# AIM OF THE EXERCISE:
Set the data down once more, in full and exactly.
====== SOURCE DATA
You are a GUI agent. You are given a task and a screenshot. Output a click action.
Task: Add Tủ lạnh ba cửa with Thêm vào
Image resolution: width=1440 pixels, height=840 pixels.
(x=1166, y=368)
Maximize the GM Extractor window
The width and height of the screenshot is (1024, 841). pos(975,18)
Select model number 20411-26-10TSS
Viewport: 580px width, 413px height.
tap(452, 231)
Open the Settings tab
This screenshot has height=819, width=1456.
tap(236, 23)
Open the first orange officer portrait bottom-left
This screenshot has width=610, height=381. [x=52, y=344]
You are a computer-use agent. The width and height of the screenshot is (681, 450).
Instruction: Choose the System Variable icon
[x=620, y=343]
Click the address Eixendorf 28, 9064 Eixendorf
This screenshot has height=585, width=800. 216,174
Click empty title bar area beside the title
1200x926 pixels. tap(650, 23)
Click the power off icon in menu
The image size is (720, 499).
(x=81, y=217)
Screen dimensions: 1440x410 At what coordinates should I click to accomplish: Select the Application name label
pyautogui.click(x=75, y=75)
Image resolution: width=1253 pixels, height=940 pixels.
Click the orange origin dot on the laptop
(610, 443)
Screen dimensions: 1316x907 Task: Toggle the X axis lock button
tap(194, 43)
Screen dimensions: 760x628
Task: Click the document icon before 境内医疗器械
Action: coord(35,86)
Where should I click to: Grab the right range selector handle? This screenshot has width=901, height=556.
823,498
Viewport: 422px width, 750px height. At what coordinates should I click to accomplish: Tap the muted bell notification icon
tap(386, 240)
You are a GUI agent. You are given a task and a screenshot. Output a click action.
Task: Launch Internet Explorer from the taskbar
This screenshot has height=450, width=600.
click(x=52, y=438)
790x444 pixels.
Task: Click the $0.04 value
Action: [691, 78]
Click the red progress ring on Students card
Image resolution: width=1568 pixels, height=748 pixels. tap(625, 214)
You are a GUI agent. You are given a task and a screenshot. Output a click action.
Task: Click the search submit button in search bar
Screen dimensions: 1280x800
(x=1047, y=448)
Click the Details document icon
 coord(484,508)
============
# TASK OUTPUT:
You are a GUI agent. You are given a task and a screenshot. Output a click action.
Task: Add Tủ lạnh ba cửa with Thêm vào
Image resolution: width=1440 pixels, height=840 pixels.
(x=1166, y=368)
Maximize the GM Extractor window
The width and height of the screenshot is (1024, 841). pos(975,18)
Select model number 20411-26-10TSS
Viewport: 580px width, 413px height.
tap(452, 231)
Open the Settings tab
This screenshot has height=819, width=1456.
tap(236, 23)
Open the first orange officer portrait bottom-left
This screenshot has width=610, height=381. [x=52, y=344]
You are a computer-use agent. The width and height of the screenshot is (681, 450).
Instruction: Choose the System Variable icon
[x=620, y=343]
Click the address Eixendorf 28, 9064 Eixendorf
This screenshot has height=585, width=800. 216,174
Click empty title bar area beside the title
1200x926 pixels. tap(650, 23)
Click the power off icon in menu
The image size is (720, 499).
(x=81, y=217)
Screen dimensions: 1440x410 At what coordinates should I click to accomplish: Select the Application name label
pyautogui.click(x=75, y=75)
Image resolution: width=1253 pixels, height=940 pixels.
Click the orange origin dot on the laptop
(610, 443)
Screen dimensions: 1316x907 Task: Toggle the X axis lock button
tap(194, 43)
Screen dimensions: 760x628
Task: Click the document icon before 境内医疗器械
Action: coord(35,86)
Where should I click to: Grab the right range selector handle? This screenshot has width=901, height=556.
823,498
Viewport: 422px width, 750px height. At what coordinates should I click to accomplish: Tap the muted bell notification icon
tap(386, 240)
You are a GUI agent. You are given a task and a screenshot. Output a click action.
Task: Launch Internet Explorer from the taskbar
This screenshot has height=450, width=600.
click(x=52, y=438)
790x444 pixels.
Task: Click the $0.04 value
Action: [691, 78]
Click the red progress ring on Students card
Image resolution: width=1568 pixels, height=748 pixels. tap(625, 214)
You are a GUI agent. You are given a task and a screenshot. Output a click action.
Task: Click the search submit button in search bar
Screen dimensions: 1280x800
(x=1047, y=448)
Click the Details document icon
 coord(484,508)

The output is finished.